Input material.

==*==

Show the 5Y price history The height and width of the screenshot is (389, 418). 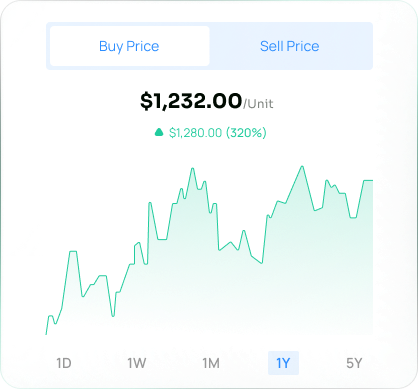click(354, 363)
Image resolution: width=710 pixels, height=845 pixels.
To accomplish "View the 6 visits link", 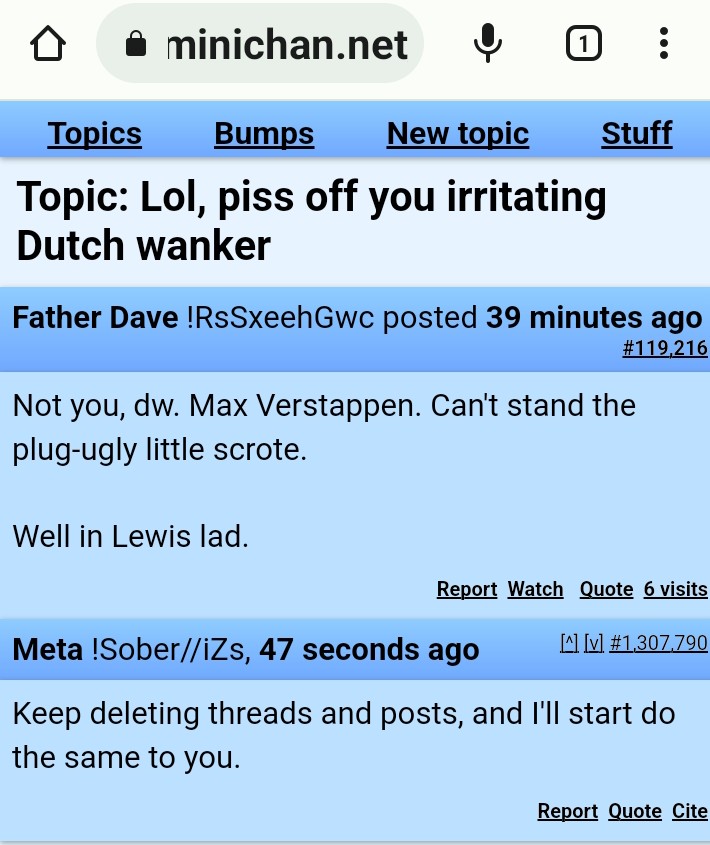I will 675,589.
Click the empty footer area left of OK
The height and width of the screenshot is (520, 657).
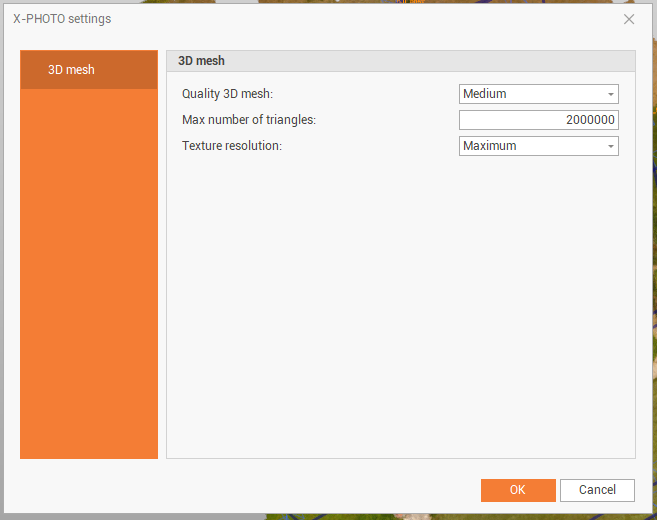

==*==

Give the lines from the one containing "Click the empty footer area left of OK" through the final line of the material again, exactly and in full, but without pictures.

Click the empty footer area left of OK
The height and width of the screenshot is (520, 657).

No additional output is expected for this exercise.